With the five-year yielding 1.624 percent at yesterday’s sale, the notes were assigned a 1.5 percent coupon, matching the interest payout on the seven-year security issued in August 2011 with the same 2018 maturity date. The debt sold yesterday will be classified as a five-year note, according to the Treasury Department.
“It was an interesting occurrence, but the issue will just trade like an old seven-year note,” said Gabriel Mann, a U.S. government-bond strategist at Royal Bank of Scotland Group Plc’s RBS Securities unit in Stamford, Connecticut, one of 21 primary dealers obligated to bid at the auctions. “There is minimal risk of thin liquidity in the issue.”
The Federal Reserve, through its bond-buying program, holds $14 billion, or 47 percent, of $29 billion outstanding of the seven-year debt, which would ensure no lack of supply for investors seeking to borrow the security to sell it in a short transaction, Mann said. A short position is a bet a security’s price will fall.
Treasury said the notes will have the same CUSIP number as seven-year notes sold in August 2011 that carry a 1.5 percent coupon and have about five years of remaining maturity.
“Accidental reopenings are very rare, and can be somewhat disruptive, but today’s shouldn’t be a big deal,” said Ted Wieseman, an economist at Morgan Stanley in New York. “The impact will be a slightly lower financing liquidity premium, if anything.”
Treasuries fell for the first time in five days yesterday after the five-year notes drew the least demand in four years.
The current five-year yield rose six basis points, or 0.06 percentage point, to 1.58 percent in New York, after dropping 16 basis points during the previous three days, according to Bloomberg Bond Trader prices.
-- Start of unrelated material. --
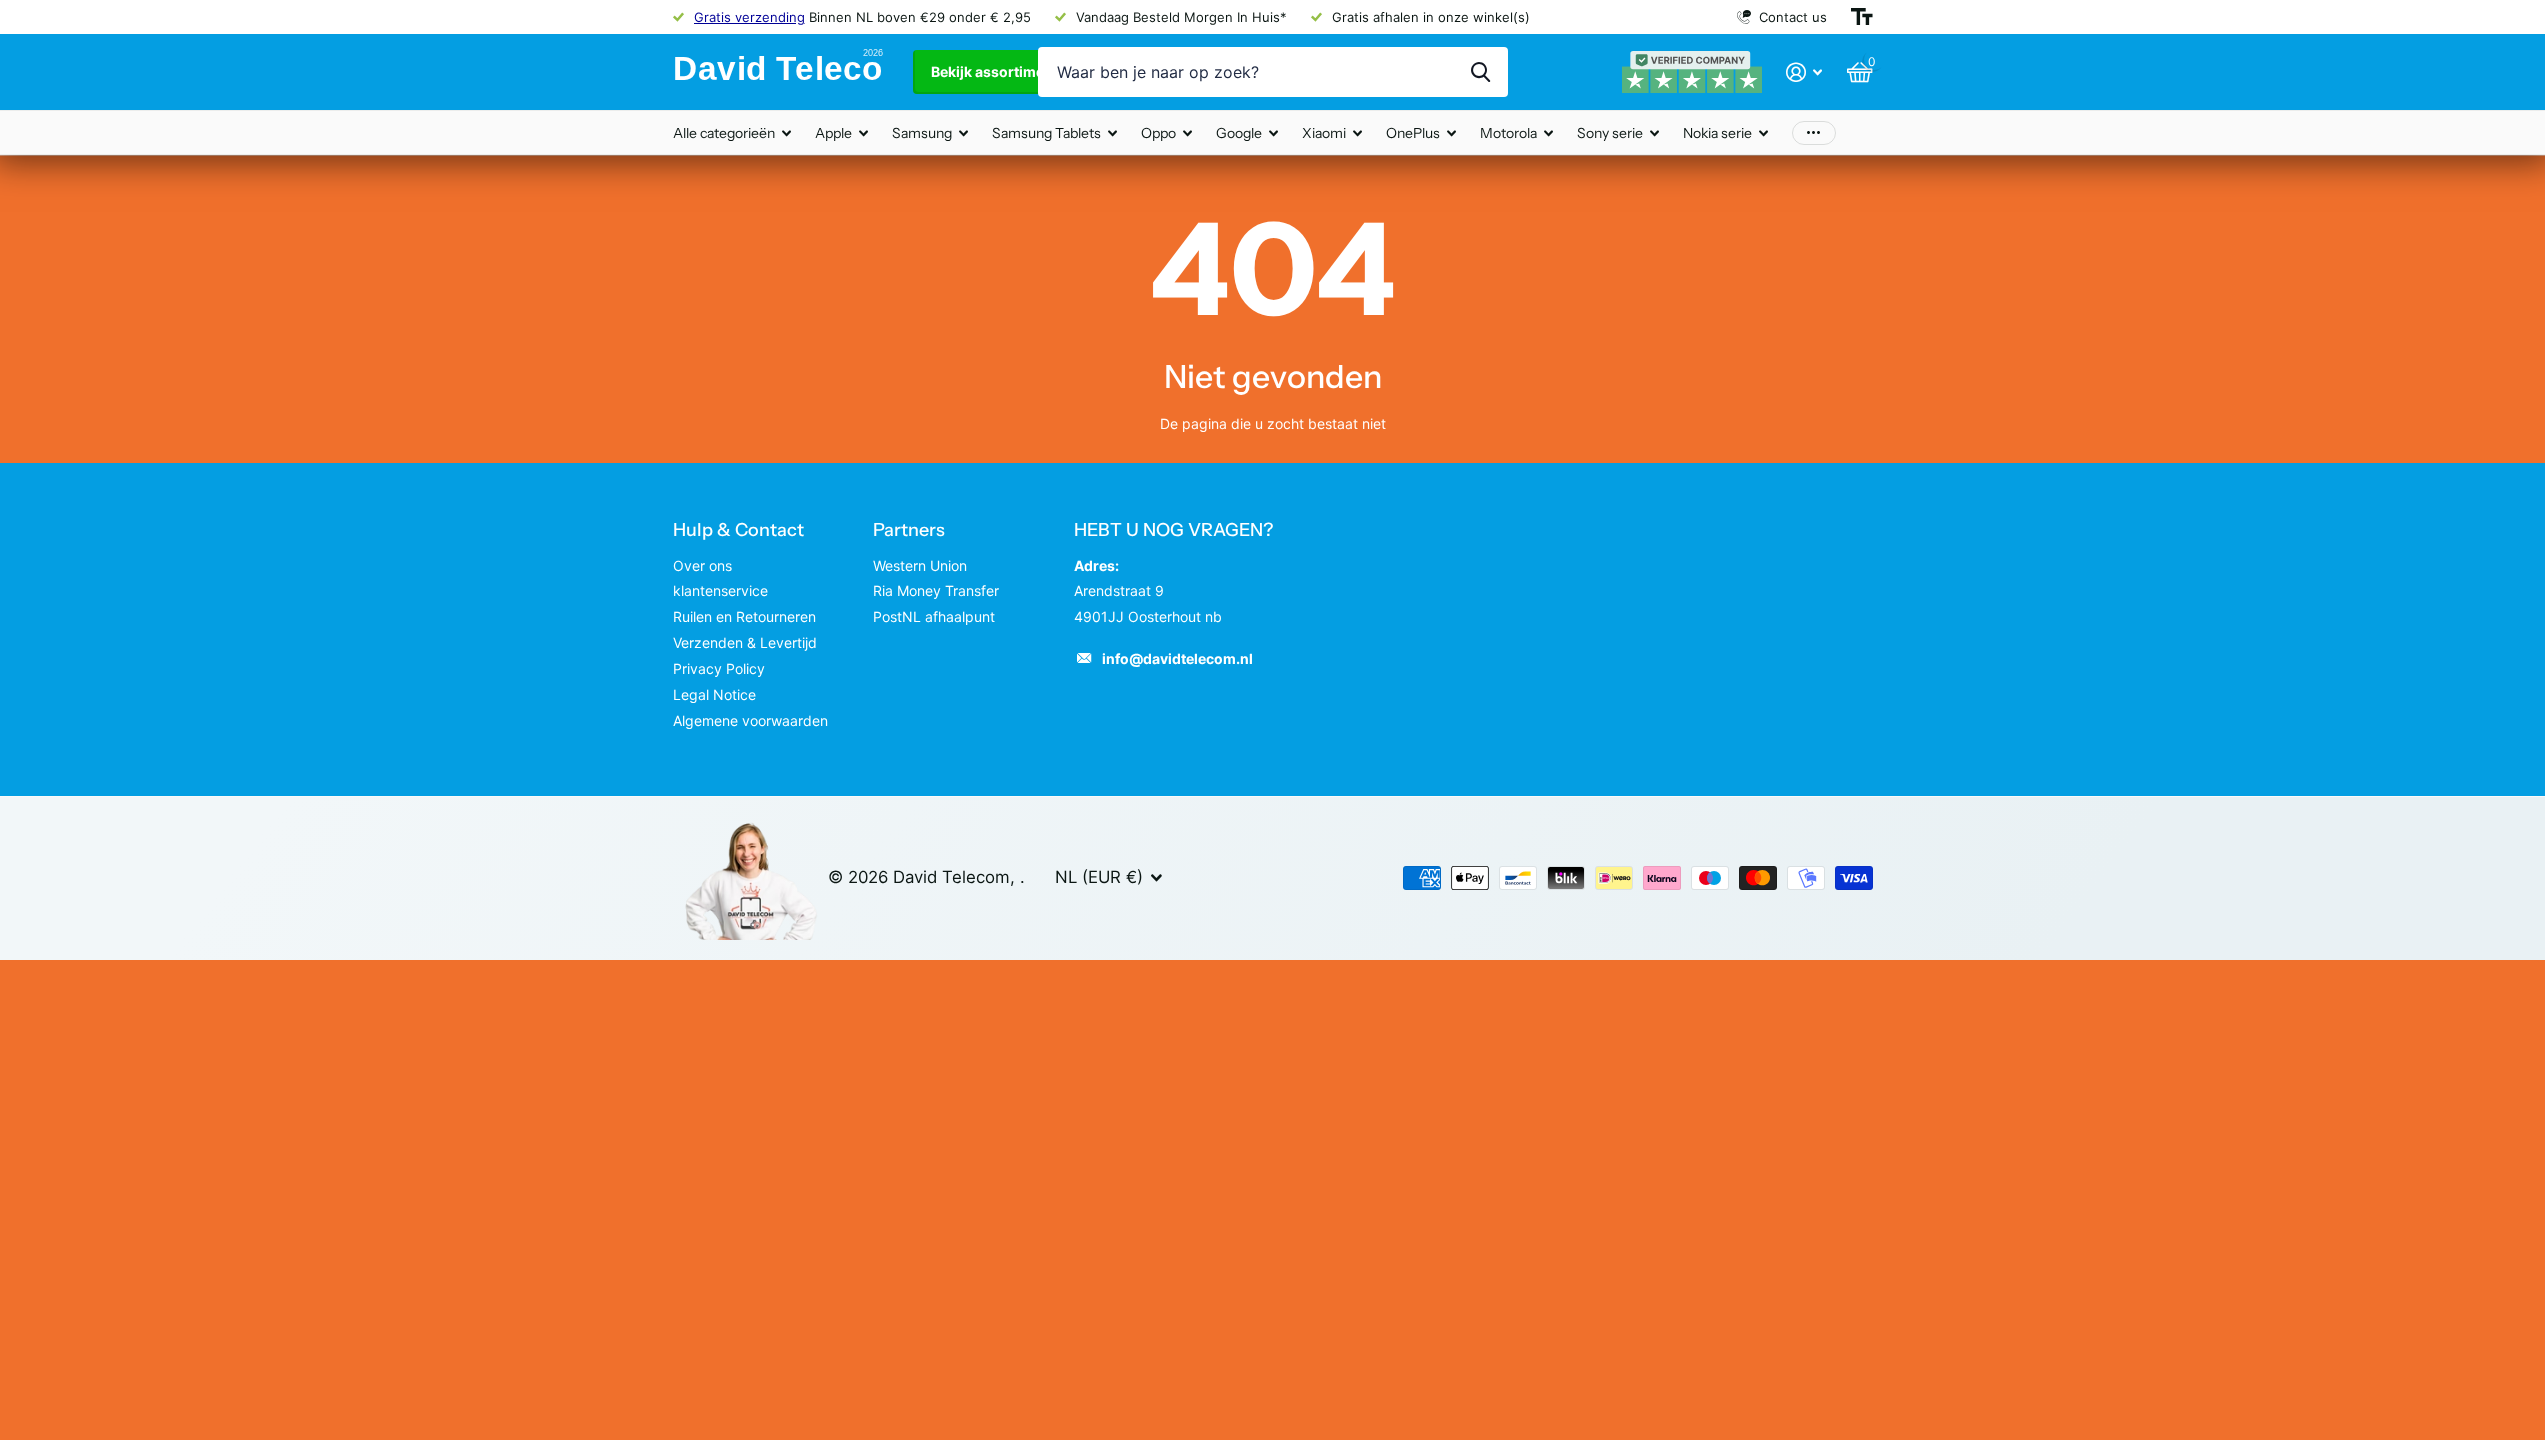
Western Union (920, 565)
The 1.375 percent note maturing in July 2018 fell 8/32, or $2.50 per $1,000 face value, to 99 1/32. The 10-year yield added six basis points to 2.77 percent.
The bid-to-cover ratio, which gauges demand by comparing total bids with the amount of securities offered, was 2.38, the lowest since July 2009 and compared with an average of 2.74 for the past 10 sales. The notes drew a yield of 1.624 percent, compared with a forecast of 1.618 percent in a Bloomberg News survey of eight of the Fed primary dealers.
Indirect bidders at the auction, an investor class that includes foreign central banks, purchased 40.3 percent of the notes, compared with an average of 44.2 percent for the past 10 sales.
Direct bidders, non-primary-dealer investors that place their bids directly with the Treasury, purchased 12.7 percent of the notes at the sale, compared with an average of 15.9 percent for the past 10 auctions.
“These yields were not as attractive, given some general optimism about the recovery and the broader risk of tapering next month,” said Ian Lyngen, a government-bond strategist at CRT Capital Group LLC in Stamford, Connecticut.
Five-year notes have lost 2.6 percent this year, versus a loss of 3.1 percent for Treasuries overall, according to Bank of America Merrill Lynch indexes. The five-year securities returned 2.3 percent in 2012, while Treasuries overall rose 2.2 percent.
Yesterday’s offering was the second of three note auctions this week totaling $98 billion. The government sold $34 billion in two-year debt the prior day at a yield of 0.386 percent, and will sell $29 billion in seven-year securities tomorrow.
The sales this week will raise $38.1 billion of new cash, as maturing securities held by the public total $59.9 billion, according to the Treasury.